▸ **Given instruction**: From the entries below, pick out and copy each line that contains the word "Marine".

▸ **Available data**:
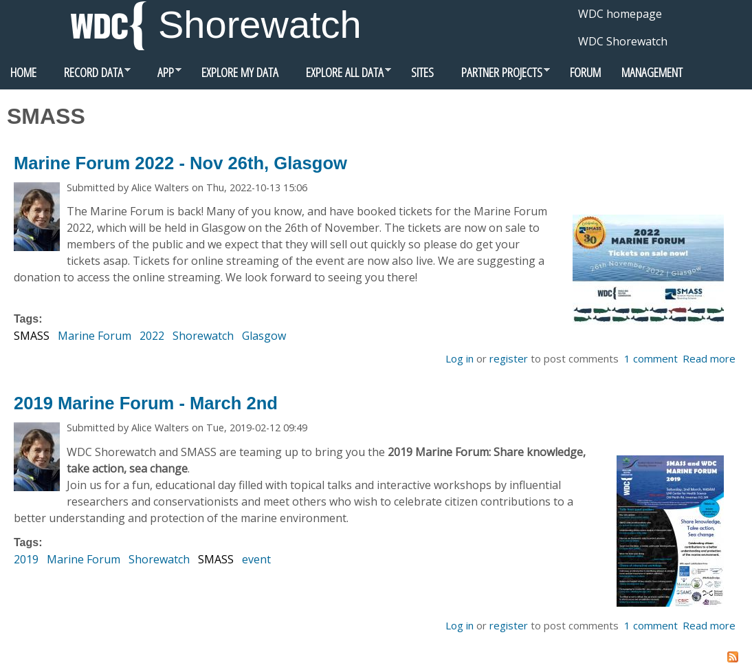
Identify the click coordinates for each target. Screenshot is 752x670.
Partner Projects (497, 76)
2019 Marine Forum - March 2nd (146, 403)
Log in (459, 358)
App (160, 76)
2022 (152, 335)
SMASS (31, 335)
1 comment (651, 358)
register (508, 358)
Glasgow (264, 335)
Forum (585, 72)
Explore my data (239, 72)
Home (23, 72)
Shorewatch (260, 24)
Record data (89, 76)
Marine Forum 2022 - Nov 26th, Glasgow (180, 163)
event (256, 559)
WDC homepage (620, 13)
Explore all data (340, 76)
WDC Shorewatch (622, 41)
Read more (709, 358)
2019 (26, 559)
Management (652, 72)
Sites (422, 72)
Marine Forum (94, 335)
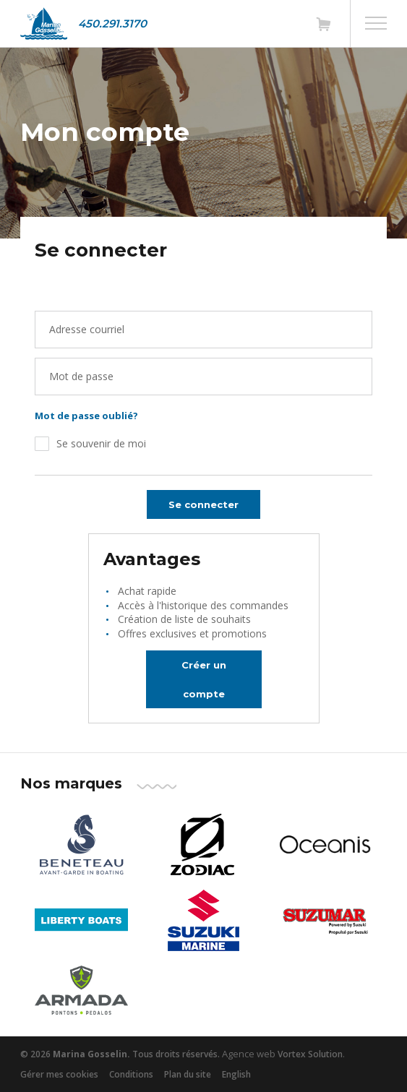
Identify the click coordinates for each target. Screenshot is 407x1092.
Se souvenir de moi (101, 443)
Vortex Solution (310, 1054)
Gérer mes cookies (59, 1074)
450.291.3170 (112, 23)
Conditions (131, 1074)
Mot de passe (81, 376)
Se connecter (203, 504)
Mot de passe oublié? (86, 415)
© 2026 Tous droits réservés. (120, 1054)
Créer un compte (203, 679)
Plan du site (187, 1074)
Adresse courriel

▸ **Solution for this problem**:
2019 Marine Forum - March 2nd (146, 403)
Marine Forum 2022 - Nov 26th, Glasgow (180, 163)
Marine Forum (94, 335)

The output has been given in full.